* **Dataset records**
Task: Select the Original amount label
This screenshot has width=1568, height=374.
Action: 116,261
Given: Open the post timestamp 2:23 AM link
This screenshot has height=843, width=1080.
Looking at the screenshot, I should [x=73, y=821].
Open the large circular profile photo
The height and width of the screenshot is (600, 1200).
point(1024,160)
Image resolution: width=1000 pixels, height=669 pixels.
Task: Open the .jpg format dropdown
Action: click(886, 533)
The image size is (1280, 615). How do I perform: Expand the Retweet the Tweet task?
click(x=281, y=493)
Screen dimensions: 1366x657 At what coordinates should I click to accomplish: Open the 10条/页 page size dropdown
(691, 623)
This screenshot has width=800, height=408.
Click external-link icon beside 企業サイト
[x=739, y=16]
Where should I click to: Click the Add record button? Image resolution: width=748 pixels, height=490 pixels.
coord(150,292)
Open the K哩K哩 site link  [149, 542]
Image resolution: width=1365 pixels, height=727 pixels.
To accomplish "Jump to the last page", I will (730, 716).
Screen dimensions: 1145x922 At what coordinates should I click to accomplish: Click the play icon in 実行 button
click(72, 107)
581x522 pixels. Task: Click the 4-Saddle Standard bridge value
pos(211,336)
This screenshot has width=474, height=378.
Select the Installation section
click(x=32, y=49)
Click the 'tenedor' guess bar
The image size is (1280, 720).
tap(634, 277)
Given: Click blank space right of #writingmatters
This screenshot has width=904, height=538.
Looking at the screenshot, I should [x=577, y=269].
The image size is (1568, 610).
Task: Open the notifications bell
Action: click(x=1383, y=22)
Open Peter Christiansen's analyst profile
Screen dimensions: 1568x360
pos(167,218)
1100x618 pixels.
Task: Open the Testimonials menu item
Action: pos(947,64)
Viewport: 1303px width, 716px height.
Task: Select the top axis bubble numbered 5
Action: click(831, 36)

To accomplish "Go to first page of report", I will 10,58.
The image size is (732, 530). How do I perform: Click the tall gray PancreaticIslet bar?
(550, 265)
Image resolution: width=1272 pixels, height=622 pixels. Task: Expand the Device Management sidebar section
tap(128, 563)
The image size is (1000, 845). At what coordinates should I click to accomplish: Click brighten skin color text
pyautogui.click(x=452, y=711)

* **What to do**
Report back each line of the entries that holds the string "will".

* **Result for this task**
To accomplish "Jump to the last page", I will (730, 716).
To accomplish "Go to first page of report", I will 10,58.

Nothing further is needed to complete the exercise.